Los sospechosos, ocho hombres y cuatro mujeres de entre 20 y 75 años, están acusados de fraude, blanqueo de dinero y acceso ilegal a sistemas informáticos en el marco de la Operación Vicentius.
La policía dice que la víctima fue atraída por falsos “asesores financieros” en línea que prometían enormes ganancias a través de inversiones en criptomonedas. Después de realizar un pequeño pago inicial, a la víctima se le mostraron gráficos manipulados en una plataforma comercial falsa que parecía mostrar ganancias rápidas.
Alentada por los resultados falsos, la víctima transfirió sumas cada vez mayores y acabó perdiendo 432.000 euros en criptoactivos.
Luego, los estafadores persuadieron a la víctima para que instalara un software de acceso remoto que les permitiera tomar el control de su computadora y teléfono móvil. Con pleno acceso a los datos bancarios y personales, la banda vació las cuentas e incluso obtuvo dos préstamos instantáneos por valor de 10.450 euros a nombre de la víctima, lo que elevó las pérdidas totales a 442.650 euros.

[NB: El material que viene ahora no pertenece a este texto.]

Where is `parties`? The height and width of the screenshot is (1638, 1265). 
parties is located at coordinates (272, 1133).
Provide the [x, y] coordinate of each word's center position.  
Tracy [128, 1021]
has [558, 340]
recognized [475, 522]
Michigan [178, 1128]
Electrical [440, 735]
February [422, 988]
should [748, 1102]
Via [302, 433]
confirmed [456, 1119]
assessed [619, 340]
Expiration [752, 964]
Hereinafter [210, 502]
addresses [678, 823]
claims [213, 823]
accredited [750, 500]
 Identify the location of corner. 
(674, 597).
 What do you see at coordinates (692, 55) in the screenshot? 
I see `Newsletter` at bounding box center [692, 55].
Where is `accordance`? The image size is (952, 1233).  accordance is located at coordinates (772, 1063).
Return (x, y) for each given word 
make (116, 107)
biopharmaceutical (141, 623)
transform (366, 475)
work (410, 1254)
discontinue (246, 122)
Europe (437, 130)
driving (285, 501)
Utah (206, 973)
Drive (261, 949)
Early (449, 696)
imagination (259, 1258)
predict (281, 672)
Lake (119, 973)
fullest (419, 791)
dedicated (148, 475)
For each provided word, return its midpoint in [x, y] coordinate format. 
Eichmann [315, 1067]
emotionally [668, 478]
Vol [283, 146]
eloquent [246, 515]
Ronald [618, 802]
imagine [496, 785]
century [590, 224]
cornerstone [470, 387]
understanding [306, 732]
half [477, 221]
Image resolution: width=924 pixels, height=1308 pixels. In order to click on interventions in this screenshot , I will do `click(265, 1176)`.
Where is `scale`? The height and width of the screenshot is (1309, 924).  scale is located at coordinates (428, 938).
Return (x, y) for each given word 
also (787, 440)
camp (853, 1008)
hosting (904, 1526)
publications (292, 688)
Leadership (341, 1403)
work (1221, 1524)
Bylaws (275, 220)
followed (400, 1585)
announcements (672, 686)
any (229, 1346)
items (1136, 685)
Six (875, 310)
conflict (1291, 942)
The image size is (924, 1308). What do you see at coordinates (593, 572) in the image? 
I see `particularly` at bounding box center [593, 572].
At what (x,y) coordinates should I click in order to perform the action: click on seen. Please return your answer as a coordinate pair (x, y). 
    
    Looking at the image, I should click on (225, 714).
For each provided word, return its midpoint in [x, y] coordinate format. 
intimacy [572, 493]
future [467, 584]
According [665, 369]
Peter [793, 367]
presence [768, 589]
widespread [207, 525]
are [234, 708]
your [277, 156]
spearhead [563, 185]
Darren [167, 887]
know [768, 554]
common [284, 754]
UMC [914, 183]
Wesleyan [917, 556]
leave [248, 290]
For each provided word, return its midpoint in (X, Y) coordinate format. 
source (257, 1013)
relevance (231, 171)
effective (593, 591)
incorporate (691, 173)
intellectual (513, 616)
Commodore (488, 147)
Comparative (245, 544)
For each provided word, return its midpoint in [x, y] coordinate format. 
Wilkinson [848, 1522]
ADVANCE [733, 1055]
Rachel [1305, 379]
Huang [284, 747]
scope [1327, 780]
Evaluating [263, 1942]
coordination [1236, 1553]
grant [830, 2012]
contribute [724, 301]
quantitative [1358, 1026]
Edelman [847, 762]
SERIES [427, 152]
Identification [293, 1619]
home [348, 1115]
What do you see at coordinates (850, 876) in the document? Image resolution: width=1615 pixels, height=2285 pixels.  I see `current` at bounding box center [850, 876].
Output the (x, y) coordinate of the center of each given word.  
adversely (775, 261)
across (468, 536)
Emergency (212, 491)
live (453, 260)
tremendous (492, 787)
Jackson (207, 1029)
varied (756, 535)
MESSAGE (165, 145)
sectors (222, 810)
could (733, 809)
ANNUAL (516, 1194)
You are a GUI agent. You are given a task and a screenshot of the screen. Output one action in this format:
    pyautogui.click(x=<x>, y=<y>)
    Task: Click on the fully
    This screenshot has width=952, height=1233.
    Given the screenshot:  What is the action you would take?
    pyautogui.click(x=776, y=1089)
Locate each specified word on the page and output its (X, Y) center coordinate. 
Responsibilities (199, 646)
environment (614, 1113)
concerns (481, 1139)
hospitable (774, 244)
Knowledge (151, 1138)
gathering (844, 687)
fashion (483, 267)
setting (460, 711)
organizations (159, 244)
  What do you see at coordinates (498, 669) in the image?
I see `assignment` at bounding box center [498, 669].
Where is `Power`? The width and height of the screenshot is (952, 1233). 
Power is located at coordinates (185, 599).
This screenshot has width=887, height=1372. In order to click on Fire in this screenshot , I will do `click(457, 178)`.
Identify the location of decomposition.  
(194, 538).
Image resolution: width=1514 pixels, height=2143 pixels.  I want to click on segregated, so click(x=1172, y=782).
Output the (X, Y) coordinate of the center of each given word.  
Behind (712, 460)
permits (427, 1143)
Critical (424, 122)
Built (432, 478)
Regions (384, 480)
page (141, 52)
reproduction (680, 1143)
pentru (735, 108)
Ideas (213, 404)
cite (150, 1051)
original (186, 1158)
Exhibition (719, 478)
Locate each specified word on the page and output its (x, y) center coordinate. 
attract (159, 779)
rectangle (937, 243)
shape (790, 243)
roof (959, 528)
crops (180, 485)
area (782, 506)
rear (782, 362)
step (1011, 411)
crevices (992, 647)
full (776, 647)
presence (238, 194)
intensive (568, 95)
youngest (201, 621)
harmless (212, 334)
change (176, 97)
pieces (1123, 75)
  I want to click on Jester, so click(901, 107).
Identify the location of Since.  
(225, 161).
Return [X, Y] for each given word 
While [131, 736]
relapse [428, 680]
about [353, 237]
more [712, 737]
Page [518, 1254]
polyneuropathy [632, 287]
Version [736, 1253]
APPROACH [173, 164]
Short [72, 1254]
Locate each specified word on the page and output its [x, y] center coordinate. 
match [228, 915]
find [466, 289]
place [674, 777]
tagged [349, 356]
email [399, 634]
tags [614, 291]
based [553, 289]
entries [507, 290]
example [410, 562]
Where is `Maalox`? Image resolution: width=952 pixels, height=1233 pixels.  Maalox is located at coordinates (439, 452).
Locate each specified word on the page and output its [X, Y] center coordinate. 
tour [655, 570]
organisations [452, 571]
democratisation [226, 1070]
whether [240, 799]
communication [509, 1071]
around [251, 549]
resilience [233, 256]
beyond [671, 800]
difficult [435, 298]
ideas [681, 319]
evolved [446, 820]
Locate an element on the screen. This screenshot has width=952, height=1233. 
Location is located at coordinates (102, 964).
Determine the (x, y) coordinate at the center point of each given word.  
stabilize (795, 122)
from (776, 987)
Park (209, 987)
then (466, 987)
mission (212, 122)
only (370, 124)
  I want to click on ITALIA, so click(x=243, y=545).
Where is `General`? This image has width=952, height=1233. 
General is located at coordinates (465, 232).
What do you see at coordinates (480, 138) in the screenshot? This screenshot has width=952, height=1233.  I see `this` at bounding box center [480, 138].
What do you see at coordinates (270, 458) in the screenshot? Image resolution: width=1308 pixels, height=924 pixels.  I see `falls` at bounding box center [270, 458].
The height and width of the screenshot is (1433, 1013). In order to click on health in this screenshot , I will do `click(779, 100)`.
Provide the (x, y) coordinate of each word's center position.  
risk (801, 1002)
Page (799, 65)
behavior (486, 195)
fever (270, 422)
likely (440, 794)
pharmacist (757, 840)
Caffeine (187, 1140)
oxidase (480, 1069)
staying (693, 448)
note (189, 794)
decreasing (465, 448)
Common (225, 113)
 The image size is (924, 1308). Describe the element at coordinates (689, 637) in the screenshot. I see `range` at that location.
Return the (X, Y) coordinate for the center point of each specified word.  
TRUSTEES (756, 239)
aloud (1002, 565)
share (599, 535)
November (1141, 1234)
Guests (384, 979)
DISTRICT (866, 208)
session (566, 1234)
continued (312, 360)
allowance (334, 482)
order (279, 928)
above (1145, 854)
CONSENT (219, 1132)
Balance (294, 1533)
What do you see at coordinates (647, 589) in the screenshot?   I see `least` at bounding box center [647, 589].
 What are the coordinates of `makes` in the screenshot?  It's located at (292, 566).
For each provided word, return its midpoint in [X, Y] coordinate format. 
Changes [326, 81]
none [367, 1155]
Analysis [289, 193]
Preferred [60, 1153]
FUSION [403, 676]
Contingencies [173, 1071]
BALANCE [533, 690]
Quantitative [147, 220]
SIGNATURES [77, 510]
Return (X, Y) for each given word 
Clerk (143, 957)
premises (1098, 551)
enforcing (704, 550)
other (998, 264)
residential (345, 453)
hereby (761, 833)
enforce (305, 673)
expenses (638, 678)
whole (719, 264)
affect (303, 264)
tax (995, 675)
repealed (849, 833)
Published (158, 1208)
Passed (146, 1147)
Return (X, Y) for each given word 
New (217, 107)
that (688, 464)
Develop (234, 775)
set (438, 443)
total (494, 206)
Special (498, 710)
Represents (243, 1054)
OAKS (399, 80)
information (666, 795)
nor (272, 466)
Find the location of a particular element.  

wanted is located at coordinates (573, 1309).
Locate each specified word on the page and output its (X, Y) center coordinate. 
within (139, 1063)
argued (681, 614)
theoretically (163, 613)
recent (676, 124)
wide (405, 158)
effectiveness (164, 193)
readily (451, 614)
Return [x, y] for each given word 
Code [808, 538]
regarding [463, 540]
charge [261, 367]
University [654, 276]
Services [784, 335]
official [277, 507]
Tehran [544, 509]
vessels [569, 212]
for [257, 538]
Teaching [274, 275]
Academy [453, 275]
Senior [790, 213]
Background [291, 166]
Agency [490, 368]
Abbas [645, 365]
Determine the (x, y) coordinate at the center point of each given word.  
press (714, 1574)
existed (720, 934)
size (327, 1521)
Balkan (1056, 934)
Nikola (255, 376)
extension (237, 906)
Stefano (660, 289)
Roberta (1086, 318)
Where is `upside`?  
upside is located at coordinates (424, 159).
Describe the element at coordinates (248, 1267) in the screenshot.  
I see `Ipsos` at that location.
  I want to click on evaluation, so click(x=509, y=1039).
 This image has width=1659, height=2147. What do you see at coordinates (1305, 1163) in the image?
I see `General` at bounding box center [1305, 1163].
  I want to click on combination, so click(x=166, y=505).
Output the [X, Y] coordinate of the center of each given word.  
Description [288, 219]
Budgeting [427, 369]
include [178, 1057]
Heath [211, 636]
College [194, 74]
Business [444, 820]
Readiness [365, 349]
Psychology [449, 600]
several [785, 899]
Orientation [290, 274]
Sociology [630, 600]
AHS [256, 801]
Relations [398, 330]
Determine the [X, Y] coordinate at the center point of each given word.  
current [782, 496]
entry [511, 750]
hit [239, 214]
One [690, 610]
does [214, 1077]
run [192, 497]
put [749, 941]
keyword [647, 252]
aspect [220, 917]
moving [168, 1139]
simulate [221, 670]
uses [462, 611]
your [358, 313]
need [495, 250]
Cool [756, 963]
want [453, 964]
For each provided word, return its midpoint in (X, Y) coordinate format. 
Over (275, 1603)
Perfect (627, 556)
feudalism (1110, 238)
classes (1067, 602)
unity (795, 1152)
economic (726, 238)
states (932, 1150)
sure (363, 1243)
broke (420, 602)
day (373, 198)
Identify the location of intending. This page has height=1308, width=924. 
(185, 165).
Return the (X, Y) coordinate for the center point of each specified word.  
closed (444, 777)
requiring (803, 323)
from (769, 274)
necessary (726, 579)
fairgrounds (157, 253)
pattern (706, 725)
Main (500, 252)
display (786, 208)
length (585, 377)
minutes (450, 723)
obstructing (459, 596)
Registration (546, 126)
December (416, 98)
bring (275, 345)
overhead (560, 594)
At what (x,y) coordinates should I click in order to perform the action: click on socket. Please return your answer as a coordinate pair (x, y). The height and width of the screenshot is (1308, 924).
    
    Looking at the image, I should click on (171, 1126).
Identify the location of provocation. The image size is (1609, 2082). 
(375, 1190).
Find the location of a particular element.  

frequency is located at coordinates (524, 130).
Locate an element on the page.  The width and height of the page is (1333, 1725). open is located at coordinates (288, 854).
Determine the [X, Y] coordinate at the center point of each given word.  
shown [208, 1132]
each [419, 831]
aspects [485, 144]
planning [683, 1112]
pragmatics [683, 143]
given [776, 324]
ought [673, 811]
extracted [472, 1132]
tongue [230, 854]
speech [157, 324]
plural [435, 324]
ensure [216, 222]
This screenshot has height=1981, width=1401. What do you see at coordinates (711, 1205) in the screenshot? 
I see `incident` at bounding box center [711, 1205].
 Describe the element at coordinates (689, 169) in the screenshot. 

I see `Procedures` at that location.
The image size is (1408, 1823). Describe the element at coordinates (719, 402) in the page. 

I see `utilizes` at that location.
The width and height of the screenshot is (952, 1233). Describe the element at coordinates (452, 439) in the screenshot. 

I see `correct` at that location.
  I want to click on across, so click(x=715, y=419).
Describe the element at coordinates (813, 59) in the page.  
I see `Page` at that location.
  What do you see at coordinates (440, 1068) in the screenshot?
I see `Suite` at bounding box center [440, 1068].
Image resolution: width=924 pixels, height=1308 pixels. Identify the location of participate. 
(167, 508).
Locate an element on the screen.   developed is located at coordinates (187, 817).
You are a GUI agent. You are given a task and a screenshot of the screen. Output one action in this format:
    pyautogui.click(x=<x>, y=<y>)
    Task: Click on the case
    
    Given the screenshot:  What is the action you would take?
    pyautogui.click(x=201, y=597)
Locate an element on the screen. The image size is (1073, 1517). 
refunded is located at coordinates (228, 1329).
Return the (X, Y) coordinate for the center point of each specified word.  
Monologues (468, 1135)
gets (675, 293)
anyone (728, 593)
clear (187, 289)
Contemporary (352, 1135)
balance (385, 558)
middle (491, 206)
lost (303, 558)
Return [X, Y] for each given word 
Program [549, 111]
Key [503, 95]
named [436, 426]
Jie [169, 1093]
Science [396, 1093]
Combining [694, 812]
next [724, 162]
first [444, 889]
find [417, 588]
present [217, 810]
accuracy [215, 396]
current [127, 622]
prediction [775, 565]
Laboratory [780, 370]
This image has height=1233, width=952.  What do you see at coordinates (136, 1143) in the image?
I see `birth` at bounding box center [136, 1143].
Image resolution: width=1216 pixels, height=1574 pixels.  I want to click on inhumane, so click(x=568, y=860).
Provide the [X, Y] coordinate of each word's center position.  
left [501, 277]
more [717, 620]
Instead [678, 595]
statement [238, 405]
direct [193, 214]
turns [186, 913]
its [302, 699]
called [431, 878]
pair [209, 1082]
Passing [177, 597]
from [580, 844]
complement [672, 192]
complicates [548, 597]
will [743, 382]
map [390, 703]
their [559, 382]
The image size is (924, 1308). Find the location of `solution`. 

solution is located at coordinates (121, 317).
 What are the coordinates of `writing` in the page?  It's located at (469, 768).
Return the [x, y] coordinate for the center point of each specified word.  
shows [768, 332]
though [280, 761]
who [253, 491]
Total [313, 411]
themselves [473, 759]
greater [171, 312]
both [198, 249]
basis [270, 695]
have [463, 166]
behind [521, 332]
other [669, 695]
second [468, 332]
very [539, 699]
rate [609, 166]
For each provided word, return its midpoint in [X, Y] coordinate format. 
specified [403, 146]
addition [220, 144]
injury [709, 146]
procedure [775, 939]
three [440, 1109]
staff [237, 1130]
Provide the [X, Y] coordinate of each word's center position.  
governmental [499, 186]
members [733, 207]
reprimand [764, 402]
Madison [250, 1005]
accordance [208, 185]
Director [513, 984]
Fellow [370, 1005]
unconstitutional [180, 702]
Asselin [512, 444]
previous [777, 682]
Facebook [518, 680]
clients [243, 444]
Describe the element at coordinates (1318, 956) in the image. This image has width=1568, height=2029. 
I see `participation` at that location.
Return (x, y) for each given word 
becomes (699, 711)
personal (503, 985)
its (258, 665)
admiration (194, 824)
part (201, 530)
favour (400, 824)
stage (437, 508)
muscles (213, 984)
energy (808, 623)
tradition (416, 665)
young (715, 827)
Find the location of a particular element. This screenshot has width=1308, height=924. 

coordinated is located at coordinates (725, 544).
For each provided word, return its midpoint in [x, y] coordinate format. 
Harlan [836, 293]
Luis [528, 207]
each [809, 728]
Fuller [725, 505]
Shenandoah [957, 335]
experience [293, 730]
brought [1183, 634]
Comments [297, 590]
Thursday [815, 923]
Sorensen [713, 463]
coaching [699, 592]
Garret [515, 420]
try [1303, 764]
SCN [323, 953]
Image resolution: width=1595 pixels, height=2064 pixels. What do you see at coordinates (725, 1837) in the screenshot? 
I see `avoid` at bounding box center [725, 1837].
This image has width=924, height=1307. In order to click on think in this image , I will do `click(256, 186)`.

Los investigadores también identificaron a dos ciudadanos chinos como presuntos miembros de la organización criminal más amplia.
Las “mulas bancarias” trasladaron el dinero robado por todo el mundo
Los doce sospechosos actuaron como “mulas bancarias”, abriendo o prestando cuentas para recibir dinero robado antes de transferirlo a través de múltiples transferencias o convertirlo en criptomonedas, una táctica diseñada para ocultar el rastro y proteger a los verdaderos autores intelectuales.
Los detectives rastrearon 42 transferencias distintas a cuentas en Dinamarca, Lituania, el Reino Unido y China, exponiendo una red internacional de lavado que se extendía por Europa y Asia.
La investigación comenzó después de que la víctima informara sobre movimientos bancarios inexplicables en La Rioja y continúa en curso, y los agentes ahora intentan recuperar los fondos faltantes.